As explained above, in the sensor abnormality detecting apparatus according to this embodiment, the throttle position sensor is 4 formed by the multiple system comprising the first throttle position sensor 4a and the second throttle position sensor 4b containing the power supply and the sensor ground together. An opening value determined by the first throttle position sensor 4a is detected, and an opening value by the second throttle position sensor 4b is detected changes due to a change in an opening of the throttle valve 34 in opposite ways. The throttle control unit calculates a sum of a change in an added value from a first throttle position sensor detection value and a second throttle position sensor detected value for a predetermined time. When a sum of a change in an added value of the first throttle position sensor 4a detected opening value and by the second throttle position sensor 4b is detected value is equal to or greater than a predetermined value, the throttle control unit judges that the first throttle position sensor 4a or the second throttle position sensor 4b is abnormal, and stops a control for the throttle actuator 3 , Thus, it is possible to surely detect an abnormality of fluctuation in an output signal due to a contact failure at a power supply terminal or a ground terminal of a throttle position sensor having two sensor output systems sharing a sensor power supply and a contact terminal.

Third embodiment

12 FIG. 10 is a flowchart showing a flow of APS characteristic abnormality detection processing for an accelerator pedal position sensor (APS) in an electronic throttle control apparatus according to a third embodiment of the invention.

First, the electronic throttle control device judges whether an ignition switch (IG switch), not shown, is ON as a condition for executing the APS characteristic abnormality detection processing (step S100).

"N" indicates a current sampling timing in a sampling period of an accelerator opening signal.

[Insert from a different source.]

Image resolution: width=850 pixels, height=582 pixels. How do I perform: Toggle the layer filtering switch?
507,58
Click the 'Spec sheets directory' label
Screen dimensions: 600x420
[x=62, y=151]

When the IG switch is OFF, the condition for APS characteristic abnormality detection is not satisfied. Thus, the electronic throttle control device initializes a timer counter value that includes a time for calculating a sum of a change in a deviation from both APS output values of the first accelerator opening value V APS1 and the second accelerator opening value V APS2 (CNT4 = CNTREF), deleting a sum of a change in a deviation from both APS output voltages {SDERR4 (n), SDERR4 (n-1)} and terminates the processing (step S101).

When the IG switch is ON, the electronic throttle control device performs APS characteristic abnormality detection processing.

The electronic throttle control device judges whether APS characteristic abnormality detection processing is performed according to an APS characteristic abnormality judgment flag F APS (step S <b> 102).

Therefore, when the APS characteristic abnormality judgment flag is set (F APS = 1), because the APS (the accelerator pedal position sensor) has already undergone a characteristic abnormality judgment, the electronic throttle control apparatus stops processing.

When the APS characteristic abnormality judgment flag is reset (F APS = 0), the electronic throttle control device decrements a timer counter CNT4 having a time for calculating a sum of a change in a deviation of voltages of the first accelerator position sensor output value V APS1 and the second accelerator pedal position sensor output value V APS2 (step S103). The electronic throttle control device judges whether the time for calculating the sum of the change in the deviation of voltages of the first accelerator position sensor output value V APS1 and the second accelerator position sensor output value V APS2 has reached the predetermined time (CNTREF) (step S104). When the predetermined time has elapsed, the electronic throttle control device sets the timer counter CNT4 to the predetermined value CNTREF and clears a sum SDERR4 (n-1) of a change in deviation from both APS output voltages calculated until the last control period (Step S105).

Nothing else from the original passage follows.